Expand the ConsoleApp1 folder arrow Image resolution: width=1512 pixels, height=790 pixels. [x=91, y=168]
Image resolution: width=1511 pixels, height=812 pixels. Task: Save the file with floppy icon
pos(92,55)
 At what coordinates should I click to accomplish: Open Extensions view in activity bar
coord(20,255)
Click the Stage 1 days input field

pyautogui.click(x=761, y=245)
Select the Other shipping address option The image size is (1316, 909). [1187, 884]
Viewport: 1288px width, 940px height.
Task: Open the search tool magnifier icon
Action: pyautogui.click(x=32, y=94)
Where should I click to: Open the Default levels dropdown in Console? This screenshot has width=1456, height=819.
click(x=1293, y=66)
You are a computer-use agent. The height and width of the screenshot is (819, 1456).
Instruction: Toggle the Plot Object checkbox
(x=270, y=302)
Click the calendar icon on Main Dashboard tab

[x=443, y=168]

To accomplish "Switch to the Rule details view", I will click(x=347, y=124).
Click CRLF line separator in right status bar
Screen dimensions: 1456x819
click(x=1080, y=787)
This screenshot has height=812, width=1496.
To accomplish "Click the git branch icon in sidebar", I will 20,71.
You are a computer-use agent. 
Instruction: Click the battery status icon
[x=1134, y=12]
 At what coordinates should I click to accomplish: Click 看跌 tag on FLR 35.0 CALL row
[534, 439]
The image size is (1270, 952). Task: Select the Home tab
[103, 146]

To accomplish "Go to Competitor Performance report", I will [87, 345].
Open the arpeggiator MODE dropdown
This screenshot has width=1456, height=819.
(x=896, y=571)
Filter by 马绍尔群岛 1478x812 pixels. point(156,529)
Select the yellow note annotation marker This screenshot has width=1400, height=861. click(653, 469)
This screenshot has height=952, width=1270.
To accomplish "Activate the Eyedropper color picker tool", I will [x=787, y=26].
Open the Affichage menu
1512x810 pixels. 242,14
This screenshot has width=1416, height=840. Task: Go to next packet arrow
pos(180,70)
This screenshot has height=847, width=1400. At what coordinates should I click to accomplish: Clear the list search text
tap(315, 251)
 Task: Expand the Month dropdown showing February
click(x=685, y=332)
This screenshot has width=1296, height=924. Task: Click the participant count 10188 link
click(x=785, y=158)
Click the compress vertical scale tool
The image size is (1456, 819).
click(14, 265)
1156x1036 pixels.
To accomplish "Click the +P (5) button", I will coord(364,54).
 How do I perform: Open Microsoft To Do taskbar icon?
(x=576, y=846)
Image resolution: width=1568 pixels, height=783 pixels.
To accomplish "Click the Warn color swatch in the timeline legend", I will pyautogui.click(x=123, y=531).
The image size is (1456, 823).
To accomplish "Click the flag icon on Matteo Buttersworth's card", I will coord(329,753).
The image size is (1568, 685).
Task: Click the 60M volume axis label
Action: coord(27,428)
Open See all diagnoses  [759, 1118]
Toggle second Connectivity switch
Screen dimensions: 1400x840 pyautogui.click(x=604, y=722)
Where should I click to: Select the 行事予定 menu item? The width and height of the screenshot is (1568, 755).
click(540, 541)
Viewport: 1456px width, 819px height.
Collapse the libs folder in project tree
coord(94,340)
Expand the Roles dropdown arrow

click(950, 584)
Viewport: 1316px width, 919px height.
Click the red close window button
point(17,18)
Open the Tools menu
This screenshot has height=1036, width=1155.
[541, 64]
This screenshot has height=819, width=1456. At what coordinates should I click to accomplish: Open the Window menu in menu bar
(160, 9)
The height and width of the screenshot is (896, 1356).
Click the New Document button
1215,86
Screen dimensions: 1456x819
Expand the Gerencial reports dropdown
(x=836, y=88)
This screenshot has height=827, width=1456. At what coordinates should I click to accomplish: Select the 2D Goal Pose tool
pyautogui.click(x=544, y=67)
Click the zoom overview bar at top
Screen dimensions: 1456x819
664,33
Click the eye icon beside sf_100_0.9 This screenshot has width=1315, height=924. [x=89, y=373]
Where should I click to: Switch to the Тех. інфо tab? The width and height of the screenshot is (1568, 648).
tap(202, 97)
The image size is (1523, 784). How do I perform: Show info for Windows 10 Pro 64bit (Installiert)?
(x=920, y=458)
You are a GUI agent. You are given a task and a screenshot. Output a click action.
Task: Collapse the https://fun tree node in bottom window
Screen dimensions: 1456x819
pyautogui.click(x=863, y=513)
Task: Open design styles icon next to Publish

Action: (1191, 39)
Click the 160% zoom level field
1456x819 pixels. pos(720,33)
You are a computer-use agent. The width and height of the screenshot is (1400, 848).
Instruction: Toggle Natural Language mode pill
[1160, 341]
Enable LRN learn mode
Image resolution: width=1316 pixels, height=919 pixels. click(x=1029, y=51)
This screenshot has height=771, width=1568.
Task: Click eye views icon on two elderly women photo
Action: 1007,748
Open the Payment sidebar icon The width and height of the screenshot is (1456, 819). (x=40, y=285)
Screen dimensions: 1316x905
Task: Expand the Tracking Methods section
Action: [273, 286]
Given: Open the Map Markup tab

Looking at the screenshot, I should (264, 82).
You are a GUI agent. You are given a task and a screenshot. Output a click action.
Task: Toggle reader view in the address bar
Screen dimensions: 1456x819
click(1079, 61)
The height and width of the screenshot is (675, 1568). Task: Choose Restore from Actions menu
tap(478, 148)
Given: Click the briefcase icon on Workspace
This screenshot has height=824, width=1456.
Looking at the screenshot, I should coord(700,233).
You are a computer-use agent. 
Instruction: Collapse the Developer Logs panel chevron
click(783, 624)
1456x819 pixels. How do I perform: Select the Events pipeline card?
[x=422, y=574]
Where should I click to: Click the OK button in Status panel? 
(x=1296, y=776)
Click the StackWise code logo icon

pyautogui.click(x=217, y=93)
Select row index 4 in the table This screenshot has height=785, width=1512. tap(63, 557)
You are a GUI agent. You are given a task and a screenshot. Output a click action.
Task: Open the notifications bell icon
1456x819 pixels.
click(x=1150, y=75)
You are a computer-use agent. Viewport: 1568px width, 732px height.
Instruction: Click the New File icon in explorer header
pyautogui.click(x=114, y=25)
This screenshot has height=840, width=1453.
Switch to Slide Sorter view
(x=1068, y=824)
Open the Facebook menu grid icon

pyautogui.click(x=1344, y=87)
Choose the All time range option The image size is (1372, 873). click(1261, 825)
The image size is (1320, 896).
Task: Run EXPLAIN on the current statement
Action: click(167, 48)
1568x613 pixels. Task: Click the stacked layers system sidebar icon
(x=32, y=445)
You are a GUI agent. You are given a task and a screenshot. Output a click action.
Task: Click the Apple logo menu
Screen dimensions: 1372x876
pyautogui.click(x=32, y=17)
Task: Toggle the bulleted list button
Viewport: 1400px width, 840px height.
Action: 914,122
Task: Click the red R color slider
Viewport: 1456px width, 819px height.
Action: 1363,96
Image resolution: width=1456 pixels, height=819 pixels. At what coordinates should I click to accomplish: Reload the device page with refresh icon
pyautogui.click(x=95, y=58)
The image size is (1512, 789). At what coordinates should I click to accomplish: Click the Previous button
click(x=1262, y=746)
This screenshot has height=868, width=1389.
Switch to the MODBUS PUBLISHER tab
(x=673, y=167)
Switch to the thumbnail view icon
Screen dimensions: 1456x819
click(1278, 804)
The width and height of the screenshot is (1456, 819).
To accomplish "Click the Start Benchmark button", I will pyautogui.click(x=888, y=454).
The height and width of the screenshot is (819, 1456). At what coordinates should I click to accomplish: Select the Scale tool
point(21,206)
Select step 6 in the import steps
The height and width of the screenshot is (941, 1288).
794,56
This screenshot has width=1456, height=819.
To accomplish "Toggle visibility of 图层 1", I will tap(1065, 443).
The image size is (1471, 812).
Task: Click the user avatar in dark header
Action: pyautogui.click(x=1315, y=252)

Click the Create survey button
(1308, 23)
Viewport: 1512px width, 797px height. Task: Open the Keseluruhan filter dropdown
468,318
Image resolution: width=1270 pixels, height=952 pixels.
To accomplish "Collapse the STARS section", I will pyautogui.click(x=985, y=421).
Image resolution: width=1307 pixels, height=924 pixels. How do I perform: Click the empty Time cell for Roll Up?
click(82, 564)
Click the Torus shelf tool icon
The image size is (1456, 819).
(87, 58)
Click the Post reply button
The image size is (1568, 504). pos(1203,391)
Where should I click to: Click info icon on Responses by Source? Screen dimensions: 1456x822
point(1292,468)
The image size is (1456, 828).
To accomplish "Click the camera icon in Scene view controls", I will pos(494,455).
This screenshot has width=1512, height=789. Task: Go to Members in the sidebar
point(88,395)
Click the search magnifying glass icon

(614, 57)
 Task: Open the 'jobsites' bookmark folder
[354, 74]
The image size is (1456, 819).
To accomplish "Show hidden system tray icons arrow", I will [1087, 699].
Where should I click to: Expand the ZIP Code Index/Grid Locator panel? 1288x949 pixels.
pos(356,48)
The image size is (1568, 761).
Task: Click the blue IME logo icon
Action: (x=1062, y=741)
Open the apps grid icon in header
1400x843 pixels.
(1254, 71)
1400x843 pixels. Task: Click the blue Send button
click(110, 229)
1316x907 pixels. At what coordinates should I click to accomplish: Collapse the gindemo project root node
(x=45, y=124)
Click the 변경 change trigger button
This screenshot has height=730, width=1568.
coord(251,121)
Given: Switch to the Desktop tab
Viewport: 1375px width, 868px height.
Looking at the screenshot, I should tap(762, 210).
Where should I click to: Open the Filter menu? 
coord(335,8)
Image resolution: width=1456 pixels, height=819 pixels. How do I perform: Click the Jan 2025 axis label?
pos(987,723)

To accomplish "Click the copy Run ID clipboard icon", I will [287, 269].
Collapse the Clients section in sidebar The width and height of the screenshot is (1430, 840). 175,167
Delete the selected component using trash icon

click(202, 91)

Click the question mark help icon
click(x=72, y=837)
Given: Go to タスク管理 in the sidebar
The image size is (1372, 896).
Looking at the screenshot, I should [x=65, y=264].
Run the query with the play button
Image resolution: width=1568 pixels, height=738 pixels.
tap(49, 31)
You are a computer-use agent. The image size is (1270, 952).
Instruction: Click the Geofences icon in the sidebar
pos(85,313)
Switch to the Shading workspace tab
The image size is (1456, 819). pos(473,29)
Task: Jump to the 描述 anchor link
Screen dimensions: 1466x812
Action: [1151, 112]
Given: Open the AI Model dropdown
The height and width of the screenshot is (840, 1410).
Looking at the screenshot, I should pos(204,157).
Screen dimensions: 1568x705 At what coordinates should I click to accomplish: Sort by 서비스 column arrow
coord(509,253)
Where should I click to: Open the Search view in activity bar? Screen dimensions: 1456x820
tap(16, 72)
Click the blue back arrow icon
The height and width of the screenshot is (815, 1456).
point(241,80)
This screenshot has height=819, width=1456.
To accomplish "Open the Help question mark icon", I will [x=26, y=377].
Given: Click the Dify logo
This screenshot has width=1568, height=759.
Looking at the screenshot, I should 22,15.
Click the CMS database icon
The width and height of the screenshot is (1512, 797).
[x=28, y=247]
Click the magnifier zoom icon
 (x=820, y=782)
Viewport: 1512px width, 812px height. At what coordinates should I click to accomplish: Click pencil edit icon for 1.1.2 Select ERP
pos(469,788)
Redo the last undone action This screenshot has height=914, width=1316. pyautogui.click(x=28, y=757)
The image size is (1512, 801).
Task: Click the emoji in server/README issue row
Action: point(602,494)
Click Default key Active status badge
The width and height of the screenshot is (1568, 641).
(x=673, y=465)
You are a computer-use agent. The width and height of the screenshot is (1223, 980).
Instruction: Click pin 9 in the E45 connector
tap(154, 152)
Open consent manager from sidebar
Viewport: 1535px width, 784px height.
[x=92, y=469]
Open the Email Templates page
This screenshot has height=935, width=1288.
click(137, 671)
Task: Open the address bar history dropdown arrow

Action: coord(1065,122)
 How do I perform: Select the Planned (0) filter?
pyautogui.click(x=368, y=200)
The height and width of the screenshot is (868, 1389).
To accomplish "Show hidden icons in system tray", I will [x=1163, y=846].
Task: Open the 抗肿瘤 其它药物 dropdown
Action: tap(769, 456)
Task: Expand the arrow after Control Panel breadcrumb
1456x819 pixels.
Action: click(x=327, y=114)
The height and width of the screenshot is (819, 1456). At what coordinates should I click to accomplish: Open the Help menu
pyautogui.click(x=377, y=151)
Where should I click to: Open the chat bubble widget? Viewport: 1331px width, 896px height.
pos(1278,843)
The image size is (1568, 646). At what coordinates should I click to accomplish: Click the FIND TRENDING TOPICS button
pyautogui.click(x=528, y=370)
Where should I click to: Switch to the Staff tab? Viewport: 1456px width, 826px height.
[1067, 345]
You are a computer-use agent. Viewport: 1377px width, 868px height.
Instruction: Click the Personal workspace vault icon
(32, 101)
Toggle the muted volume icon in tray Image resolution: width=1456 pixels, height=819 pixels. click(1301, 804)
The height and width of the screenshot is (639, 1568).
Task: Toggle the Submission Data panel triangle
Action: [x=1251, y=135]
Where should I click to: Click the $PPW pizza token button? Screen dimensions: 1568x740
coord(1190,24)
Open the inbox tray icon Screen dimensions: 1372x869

========================

Every line with "computer" in it should be copied from the entries above.

» **Written solution**
You are a computer-use agent. The height and width of the screenshot is (819, 1456).
You are a computer-use agent. 
You are a computer-use agent. The width and height of the screenshot is (1400, 848).
You are a computer-use agent. 
You are a computer-use agent. Viewport: 1568px width, 732px height.
You are a computer-use agent. The image size is (1270, 952).
You are a computer-use agent. The width and height of the screenshot is (1223, 980).
You are a computer-use agent. Viewport: 1377px width, 868px height.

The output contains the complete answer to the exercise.